Everything is awesome in the LEGO universe—especially when you’re part of a team.

But evil Lord Business (Will Ferrell) isn’t a fan of teams, fun, or randomness.  Masquerading as the CEO of a mega-corporation by day, Business overlooks the mini-figure denizens of Bricksberg from atop his dizzily tall skyscraper and sets about imposing rigid order across the fictitious LEGO land.

Emmett (Chris Pratt) is an irritatingly cheerful, rule-abiding LEGO citizen / consumer who buys the right things (overpriced coffee), watches inane TV shows (like “Where’s My Pants”) and listens to pedestrian music in a pitiful, aw shucks effort to conform.  He’d love to actually belong to something—to be part of one of these teams everyone keeps singing about—but he’s so downright ordinary and average that not even his construction site coworkers remember who he is from day to day.  Emmett’s too invisible even to tease, and too dim to fathom that soon his desperation to fit in will set him free.  His awareness of being ostracized becomes the key that will unlock strange, wonderful doors and transform him from a blithering nobody caught in an Orwellian nightmare into the “most interesting and extraordinary” person ever, alive for the first time in a waking dream of endless possibilities.

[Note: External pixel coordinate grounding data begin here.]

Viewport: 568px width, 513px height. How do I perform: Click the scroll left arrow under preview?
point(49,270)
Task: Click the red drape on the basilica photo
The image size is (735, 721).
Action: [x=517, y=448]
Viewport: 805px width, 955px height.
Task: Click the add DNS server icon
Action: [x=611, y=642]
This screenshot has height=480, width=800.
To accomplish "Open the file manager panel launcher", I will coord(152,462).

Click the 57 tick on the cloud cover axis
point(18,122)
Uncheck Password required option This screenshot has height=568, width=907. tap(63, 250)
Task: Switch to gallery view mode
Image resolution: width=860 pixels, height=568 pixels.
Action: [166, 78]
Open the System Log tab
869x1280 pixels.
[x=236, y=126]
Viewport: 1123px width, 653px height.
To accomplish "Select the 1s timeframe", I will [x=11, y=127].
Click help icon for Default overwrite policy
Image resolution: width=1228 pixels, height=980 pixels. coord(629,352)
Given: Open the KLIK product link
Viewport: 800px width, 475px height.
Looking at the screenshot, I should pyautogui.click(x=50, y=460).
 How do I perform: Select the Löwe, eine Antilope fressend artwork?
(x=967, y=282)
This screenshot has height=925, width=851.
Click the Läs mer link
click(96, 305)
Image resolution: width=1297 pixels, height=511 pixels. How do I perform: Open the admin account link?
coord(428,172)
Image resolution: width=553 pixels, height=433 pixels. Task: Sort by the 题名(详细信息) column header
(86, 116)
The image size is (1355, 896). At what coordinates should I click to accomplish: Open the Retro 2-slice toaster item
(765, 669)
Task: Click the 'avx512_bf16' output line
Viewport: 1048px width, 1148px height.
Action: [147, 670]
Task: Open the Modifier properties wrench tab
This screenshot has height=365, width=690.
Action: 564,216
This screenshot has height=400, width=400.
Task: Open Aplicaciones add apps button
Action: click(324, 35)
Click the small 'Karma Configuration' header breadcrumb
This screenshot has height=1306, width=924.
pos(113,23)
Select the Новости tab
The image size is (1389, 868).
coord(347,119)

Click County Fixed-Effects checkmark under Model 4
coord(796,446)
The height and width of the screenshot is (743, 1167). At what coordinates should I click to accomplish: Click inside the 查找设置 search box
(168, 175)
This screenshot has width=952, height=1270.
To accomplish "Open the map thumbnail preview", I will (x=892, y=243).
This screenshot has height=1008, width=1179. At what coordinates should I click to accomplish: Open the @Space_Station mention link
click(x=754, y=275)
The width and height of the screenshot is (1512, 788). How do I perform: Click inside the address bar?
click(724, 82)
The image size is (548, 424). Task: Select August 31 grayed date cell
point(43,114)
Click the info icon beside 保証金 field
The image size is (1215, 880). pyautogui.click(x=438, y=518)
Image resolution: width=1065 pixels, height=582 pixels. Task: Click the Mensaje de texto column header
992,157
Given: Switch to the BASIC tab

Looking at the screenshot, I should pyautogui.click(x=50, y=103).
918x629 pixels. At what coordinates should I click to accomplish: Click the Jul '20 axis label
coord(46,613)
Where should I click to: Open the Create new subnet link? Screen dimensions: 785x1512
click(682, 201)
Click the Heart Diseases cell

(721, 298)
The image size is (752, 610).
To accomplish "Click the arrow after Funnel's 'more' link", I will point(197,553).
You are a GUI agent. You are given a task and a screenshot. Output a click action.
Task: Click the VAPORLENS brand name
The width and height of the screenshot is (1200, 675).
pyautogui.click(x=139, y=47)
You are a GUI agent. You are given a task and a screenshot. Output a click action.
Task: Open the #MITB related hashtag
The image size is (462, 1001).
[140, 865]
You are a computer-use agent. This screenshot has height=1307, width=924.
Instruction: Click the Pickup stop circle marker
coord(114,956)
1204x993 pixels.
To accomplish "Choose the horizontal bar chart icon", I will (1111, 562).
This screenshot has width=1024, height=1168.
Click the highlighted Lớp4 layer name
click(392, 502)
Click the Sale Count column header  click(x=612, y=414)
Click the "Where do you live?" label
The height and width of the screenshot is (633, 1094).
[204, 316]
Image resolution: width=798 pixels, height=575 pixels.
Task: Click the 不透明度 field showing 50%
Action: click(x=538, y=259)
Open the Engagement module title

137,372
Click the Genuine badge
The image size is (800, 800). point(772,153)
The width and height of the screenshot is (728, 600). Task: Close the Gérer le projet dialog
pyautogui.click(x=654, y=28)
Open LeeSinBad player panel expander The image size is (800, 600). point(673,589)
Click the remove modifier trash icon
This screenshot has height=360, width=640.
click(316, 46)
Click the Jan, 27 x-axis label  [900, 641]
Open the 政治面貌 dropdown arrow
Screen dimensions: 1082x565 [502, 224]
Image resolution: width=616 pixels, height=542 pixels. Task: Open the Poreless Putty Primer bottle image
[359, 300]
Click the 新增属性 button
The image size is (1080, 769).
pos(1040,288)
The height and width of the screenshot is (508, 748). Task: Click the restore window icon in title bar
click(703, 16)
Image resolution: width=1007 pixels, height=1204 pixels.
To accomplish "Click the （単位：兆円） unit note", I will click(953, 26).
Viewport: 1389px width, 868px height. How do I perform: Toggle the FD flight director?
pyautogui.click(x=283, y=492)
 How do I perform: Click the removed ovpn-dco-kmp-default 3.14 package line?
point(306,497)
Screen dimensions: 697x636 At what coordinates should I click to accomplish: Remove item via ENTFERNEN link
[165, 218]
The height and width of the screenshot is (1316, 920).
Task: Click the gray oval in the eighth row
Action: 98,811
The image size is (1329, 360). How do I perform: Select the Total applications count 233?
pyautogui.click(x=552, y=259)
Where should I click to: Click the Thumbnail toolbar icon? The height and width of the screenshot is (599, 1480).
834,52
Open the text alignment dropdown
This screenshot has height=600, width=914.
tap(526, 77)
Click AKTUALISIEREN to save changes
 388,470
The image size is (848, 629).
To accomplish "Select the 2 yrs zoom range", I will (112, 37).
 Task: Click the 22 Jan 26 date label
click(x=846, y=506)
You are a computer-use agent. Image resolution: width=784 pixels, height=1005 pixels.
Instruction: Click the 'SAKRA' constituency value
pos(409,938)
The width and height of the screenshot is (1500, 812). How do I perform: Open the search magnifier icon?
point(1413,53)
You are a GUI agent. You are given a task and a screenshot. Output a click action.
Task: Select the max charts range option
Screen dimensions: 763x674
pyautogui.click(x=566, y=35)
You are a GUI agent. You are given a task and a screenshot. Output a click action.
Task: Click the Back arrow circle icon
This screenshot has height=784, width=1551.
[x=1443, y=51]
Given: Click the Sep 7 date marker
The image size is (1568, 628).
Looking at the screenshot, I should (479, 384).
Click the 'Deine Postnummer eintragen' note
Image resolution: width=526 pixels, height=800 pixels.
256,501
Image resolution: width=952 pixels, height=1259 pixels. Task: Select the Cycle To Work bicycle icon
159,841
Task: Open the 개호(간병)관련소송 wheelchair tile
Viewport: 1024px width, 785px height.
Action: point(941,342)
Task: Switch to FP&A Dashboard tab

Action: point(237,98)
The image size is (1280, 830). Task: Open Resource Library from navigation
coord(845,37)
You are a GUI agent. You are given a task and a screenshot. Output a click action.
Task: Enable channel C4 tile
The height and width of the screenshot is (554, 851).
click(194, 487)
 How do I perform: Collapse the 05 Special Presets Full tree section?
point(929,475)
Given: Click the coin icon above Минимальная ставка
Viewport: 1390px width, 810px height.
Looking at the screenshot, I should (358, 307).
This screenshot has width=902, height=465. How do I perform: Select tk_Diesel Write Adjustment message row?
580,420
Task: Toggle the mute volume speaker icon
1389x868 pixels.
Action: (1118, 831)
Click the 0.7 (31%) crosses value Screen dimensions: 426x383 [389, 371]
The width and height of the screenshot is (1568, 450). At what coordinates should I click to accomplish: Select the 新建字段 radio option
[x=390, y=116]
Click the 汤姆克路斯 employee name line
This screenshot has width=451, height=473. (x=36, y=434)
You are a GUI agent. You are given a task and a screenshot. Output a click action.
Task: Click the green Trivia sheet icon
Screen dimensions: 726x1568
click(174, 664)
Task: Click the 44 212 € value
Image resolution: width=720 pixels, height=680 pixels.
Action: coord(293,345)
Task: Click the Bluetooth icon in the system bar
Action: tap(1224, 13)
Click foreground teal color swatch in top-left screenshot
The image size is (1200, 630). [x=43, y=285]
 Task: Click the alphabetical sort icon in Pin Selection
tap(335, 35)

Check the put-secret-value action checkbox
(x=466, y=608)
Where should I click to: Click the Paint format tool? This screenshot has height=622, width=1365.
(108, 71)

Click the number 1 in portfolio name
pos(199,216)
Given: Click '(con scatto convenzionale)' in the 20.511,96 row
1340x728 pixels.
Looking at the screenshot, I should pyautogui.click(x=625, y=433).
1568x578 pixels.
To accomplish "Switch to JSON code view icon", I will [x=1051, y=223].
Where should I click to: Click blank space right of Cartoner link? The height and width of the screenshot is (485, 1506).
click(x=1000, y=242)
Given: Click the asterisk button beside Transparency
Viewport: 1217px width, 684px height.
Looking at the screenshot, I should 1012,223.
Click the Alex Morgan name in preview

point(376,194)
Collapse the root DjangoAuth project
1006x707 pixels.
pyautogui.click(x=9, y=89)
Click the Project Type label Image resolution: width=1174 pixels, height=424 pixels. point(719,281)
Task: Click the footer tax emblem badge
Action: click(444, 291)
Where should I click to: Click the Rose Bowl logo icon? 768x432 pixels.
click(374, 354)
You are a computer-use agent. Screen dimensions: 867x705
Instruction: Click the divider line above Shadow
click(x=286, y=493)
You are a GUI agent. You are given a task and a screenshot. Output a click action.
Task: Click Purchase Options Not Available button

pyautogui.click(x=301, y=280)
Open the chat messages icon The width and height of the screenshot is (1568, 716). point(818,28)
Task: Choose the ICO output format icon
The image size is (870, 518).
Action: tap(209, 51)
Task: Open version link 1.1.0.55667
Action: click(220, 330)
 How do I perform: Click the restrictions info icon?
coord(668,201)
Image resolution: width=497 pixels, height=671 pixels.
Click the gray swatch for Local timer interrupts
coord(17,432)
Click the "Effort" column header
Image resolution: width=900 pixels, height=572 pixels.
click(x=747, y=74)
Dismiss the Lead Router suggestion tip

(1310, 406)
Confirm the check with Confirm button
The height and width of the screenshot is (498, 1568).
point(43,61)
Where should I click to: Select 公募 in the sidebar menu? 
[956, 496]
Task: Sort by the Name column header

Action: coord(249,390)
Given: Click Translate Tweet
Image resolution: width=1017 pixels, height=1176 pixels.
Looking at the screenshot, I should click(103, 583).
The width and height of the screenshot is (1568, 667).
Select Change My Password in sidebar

Or so people start telling him. 

When feisty female shadow-warrior Wyldstyle (Elizabeth Banks) mistakes Emmett for an emissary long prophesized to usurp Lord Business and restore harmony, she unwittingly triggers a chain of outrageous events that thrusts her and Emmett in the crosshairs of Business’ fiendish plot—but brings out the best in our plastic protagonists. 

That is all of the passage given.